Der klein Klaus.

J’espère que vous avez remarqué les efforts démesurés pour me faire comprendre dans la langue de Goethe, sans doute avec d’énormes fautes de grammaire dedans, mais c’est l’intention qui compte en fait.
L’intention, c’est un peu comme l’occasion, elle fait parfois le larron.
Alors dans la vague de revival du « c’était mieux avant » concrétisée mais pas initiée il y a quelques années par « Les Choristes », il fallait qu’un jour quelqu’un s’attaque à ce national et imputrescible monument qu’est le Petit Nicolas.

Le moins que je puisse en dire ne tiendra pas à grand-chose. Le film m’aura laissée un drôle de gout dans la bouche et l’incapacité de dire si je l’ai ou non aimé.
Le gros soucis du « Petit Nicolas » se sont sans aucun doute les enfants. Un sacré paradoxe me direz vous mais moi, non, non, non et encore non, je ne peux pas. Des gosses qui récitent leur texte sans spontanéité aucune, çà fait presque regretter les singes savants à la Dakota Fanning.
Même Jake Lloyd trouverait grâce à mes yeux après un truc pareil.

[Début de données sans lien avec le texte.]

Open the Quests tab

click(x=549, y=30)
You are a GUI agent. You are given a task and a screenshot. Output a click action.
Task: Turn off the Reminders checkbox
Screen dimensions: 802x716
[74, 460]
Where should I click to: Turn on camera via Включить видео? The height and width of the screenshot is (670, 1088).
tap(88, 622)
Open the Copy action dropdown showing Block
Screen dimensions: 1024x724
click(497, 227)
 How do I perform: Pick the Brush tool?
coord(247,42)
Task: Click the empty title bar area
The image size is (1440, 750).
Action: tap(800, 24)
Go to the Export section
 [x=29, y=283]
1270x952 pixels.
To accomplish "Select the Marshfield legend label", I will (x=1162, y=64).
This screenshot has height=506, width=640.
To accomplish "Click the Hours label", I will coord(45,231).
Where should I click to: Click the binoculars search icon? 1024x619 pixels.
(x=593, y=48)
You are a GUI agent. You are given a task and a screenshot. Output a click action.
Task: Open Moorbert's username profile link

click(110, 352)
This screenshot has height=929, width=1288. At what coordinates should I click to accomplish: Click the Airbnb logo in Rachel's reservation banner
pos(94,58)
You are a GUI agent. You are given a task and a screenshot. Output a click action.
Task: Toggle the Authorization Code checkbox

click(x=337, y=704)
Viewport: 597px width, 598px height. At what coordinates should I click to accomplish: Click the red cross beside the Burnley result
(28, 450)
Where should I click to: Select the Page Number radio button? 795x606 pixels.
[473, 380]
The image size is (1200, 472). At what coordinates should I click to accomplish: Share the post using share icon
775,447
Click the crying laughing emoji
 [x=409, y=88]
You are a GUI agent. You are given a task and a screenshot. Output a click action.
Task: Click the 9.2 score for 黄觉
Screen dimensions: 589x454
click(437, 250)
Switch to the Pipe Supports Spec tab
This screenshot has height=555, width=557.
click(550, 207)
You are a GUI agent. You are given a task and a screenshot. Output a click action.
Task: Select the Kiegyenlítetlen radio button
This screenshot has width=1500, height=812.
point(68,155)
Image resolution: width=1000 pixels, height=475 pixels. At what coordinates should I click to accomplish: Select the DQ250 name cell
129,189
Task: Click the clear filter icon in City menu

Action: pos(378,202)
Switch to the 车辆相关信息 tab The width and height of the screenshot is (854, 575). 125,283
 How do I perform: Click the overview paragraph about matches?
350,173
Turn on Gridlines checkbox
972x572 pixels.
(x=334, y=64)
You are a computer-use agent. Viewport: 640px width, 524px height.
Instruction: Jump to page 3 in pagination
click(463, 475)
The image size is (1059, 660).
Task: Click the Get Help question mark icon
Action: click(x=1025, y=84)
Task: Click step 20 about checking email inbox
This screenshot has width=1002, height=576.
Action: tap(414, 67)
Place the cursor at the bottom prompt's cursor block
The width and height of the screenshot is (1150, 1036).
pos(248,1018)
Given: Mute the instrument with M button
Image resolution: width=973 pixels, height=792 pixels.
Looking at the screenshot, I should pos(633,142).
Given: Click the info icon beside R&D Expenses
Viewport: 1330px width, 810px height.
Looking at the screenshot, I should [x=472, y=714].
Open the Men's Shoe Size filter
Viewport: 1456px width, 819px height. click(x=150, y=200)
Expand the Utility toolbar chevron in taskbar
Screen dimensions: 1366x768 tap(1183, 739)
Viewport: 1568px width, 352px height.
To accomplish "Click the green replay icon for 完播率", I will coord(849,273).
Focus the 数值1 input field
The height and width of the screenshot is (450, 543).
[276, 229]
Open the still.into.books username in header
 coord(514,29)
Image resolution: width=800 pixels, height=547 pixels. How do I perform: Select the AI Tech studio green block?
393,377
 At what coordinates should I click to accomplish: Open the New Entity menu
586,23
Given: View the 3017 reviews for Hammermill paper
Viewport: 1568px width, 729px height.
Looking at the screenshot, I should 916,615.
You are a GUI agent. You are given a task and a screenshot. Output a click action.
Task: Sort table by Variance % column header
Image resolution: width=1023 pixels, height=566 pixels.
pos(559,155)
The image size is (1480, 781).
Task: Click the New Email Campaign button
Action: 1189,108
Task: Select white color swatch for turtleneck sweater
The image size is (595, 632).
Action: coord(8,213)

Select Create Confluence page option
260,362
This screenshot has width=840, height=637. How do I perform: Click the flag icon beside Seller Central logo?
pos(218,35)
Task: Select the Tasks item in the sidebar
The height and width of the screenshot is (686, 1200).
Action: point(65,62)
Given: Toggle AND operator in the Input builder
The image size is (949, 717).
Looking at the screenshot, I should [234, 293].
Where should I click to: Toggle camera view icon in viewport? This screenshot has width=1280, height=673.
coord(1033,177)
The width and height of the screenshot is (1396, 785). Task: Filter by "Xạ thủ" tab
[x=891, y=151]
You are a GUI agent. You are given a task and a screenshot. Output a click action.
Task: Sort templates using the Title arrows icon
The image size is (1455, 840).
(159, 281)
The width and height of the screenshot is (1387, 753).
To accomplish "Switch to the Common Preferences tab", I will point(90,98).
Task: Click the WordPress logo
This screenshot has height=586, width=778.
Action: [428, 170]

Pas qu’ils soient fondamentalement nuls, mais ils surjouent, ils n’interprètent rien, « ce sont des enfants, c’est normal », oui, mais non, justement.

Non parce que autant dans « Les Choristes », les gamins pouvaient mal jouer ce n’était pas trop grave parce que le personnage principal, c’était Gérard « Nous sommes tous frères, mdr », Jugnot, et qu’il faisait en quelque sorte écran.

Ici, le casting a presque intégralement moins de douze ans, et ce ne sont pas les quelques adultes qui trainent dans le tableau qui vont relever le niveau. Pas qu’ils soient mauvais, ne me faites pas dire ce que je n’ai pas dit, mais bref, niveau interprétation, « Le Petit Nicolas », çà suxx grave (parlons jeune, parlons bien).

Et s’il n’y avait que çà… Tiens, je parlais des « Choristes ». Inutile de dire que j’ai apprécié le coup de l’autoréférence du cinéma français au cinéma français, celui d’antan, qui fleure bon les tableaux de craie et l’huile de foie de morue. Dans le genre aveu de tourner en rond, je crois que l’on ne fait pas mieux.
Idem avec l’hommage à Astérix tellement téléphoné que l’on n’y croira pas une seconde, même si on a huit ans.

« Le Petit Nicolas » a un goût d’asceptie trop prononcé pour être honnête. Sans parler des gags qui tombent à l’eau la faute à des acteurs moyens et une réalisation molle du genou, on pourrait revenir sur ces enfants trop beaux pour être vrais, qui ne font que des bêtises tellement énormes qu’elles tombent automatiquement dans le domaine de la fiction pure et dure (le nettoyage de la maison, Nicolas qui s’enferme dans la voiture, l’affaire de l’enlèvement…) au détriment de ce qui faisait le charme du Petit Nicolas version papier : les bastons, les bêtises classiques… bref…, tout ce qui faisait de cette bande un ramassis de gamins normaux et proches du lecteur.
Ici, question proximité on repassera.

Donc si je résume, les enfants passent leur temps à faire des choses « bigger than life » ce qui ne les empêche pas d’être très sages en cours.
Oui, sages.
Dans « Le Petit Nicolas ».
Zut alors. J’avais un souvenir de foire d’empoigne moi dans cette classe, pas d’une bande de parfaits petits écoliers bien sous tout rapport, et qui ne se tabassent même dans un peu dans la cours de récré.

Je suis sortie de la salle avec l’impression d’avoir visionné une relecture maladroite d’une œuvre sur laquelle on n’aura su que projeter des valeurs empruntes de nostalgie, de façon à brosser un portrait en négatif des enfants d’aujourd’hui.